Simple Applications of NLP in Banking Compliance – with Jan Veldsink of Rabobank

An operational compliance framework is critical for banks and other financial institutions (FIs). However, it is a tremendous challenge to constantly and uniformly comply with regulations, guidelines, and laws, given the complexity and immensity of legislation.

Consider the 2010 Dodd-Frank Act, a comprehensive banking reform measure that created the Consumer Financial Protection Bureau, among other entities and frameworks. This sole law contains more than 1,500 provisions and 400 rule mandates banks and FIs must consider.

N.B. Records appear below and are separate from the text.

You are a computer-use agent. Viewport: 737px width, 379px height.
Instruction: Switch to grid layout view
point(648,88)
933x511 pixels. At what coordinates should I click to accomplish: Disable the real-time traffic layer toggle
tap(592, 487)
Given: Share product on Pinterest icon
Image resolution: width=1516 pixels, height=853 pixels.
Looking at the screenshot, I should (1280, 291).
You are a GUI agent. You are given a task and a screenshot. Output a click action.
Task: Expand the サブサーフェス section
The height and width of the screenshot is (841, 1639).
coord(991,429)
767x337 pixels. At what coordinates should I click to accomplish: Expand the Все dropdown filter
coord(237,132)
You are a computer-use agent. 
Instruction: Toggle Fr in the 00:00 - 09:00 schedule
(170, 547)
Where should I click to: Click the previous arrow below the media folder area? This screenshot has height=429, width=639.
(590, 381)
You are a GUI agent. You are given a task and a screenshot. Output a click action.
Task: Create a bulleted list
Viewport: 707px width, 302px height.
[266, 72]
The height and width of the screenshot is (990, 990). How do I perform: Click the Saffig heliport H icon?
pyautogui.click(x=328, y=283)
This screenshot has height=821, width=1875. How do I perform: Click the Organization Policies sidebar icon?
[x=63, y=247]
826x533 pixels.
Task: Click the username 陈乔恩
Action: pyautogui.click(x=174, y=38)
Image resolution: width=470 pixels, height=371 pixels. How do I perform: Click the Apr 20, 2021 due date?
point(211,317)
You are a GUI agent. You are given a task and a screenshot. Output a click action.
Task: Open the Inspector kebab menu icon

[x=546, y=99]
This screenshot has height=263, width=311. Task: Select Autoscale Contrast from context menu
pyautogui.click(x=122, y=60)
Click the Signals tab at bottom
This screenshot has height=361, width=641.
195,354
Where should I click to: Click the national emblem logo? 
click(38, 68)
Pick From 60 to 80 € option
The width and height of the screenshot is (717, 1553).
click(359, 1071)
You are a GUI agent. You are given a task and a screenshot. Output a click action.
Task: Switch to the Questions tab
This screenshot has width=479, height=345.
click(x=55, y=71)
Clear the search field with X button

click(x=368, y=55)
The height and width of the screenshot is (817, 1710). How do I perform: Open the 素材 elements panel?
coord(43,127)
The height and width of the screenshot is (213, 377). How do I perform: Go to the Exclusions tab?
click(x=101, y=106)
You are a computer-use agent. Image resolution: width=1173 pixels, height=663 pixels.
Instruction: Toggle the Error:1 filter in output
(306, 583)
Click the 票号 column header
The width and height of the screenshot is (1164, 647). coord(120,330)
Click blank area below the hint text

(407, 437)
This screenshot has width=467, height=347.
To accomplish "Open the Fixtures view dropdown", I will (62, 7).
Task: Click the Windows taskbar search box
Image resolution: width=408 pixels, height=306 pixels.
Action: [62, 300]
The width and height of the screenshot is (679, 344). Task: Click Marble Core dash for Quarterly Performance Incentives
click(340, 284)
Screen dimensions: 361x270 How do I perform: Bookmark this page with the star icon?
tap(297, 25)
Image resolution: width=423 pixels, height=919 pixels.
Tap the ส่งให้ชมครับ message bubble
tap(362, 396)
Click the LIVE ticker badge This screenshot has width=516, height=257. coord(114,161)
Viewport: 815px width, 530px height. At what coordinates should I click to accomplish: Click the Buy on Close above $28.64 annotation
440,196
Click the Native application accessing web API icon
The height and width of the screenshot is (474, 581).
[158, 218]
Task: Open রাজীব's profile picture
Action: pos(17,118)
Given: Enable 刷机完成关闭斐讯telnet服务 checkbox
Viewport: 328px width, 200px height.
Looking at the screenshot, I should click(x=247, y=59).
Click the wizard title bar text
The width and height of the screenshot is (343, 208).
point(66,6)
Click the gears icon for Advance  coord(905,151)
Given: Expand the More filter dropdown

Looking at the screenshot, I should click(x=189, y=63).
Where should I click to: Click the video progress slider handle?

The typical compliance efforts used to – and to some extent, still do – involve costly, labor-intensive processes. However, NLP technology is helping automate some of the more tedious and repetitive workflows. The technology is primarily used to expedite routine workflows such as information gathering, analysis, and reporting.

To get an insider view of NLP in banking compliance, we connected with Head of AI and machine learning at Rabobank Jan Veldsink.

Rabobank is a multinational banking and financial services company based in the Netherlands. The bank has a presence in 38 countries and holds over EUR 600 billion in assets. The bank reported a net profit of EUR 3.7 billion in 2021. Rabobank reports 4,900 employees.

 In a wide-ranging 15-minute conversation between Jan and Emerj CEO Daniel Faggella, the two AI veterans focus pull apart two distinct topics:

  • Simple, near-term use cases of NLP in compliance
  • Where NLP can add more value to banking in the future

Listen to the full episode below, skim our interview takeaways, or read the full transcript below.

Guest: Jan Veldsink, Head of AI for Compliance, Rabobank

Expertise: Applied AI, machine learning R&D, AI compliance, Cybersecurity

Brief Recognition: Jan spent the last two-plus decades in multiple high-level AI roles, including the past twelve years in his present role as Head of AI at Rabobank. Jan also teaches data security and cybercrime at Nyenrode Business University’s EMBA program, where he has taught business classes for the last 22 years.

Key Insights

  • Start with the documents: When starting with NLP, look at your document archive. NLP technology can find much valuable information in these documents, including potentially actionable customer data.
  • Use simple NLP compliance tasks to add value: Using more straightforward (and readily outsourced) NLP techniques such as text mining and topic extraction can help discover potentially-harmful trends. For example, new phishing methods and other harmful email content.
  • NLP can help find both questions and answers: When starting out, you often will not know what initial question(s) you want to ask of that data to solve a particular problem. NLP can help you extract data and reframe the question in a way recognizable by the language contained within a set of documents.

Interview Transcript

Dan Faggella: So Jan, we’ll start by asking just where you see NLP having promise, having value in banking today? Obviously, it’s just one branch of AI, but where do you see NLP resonating with business problems?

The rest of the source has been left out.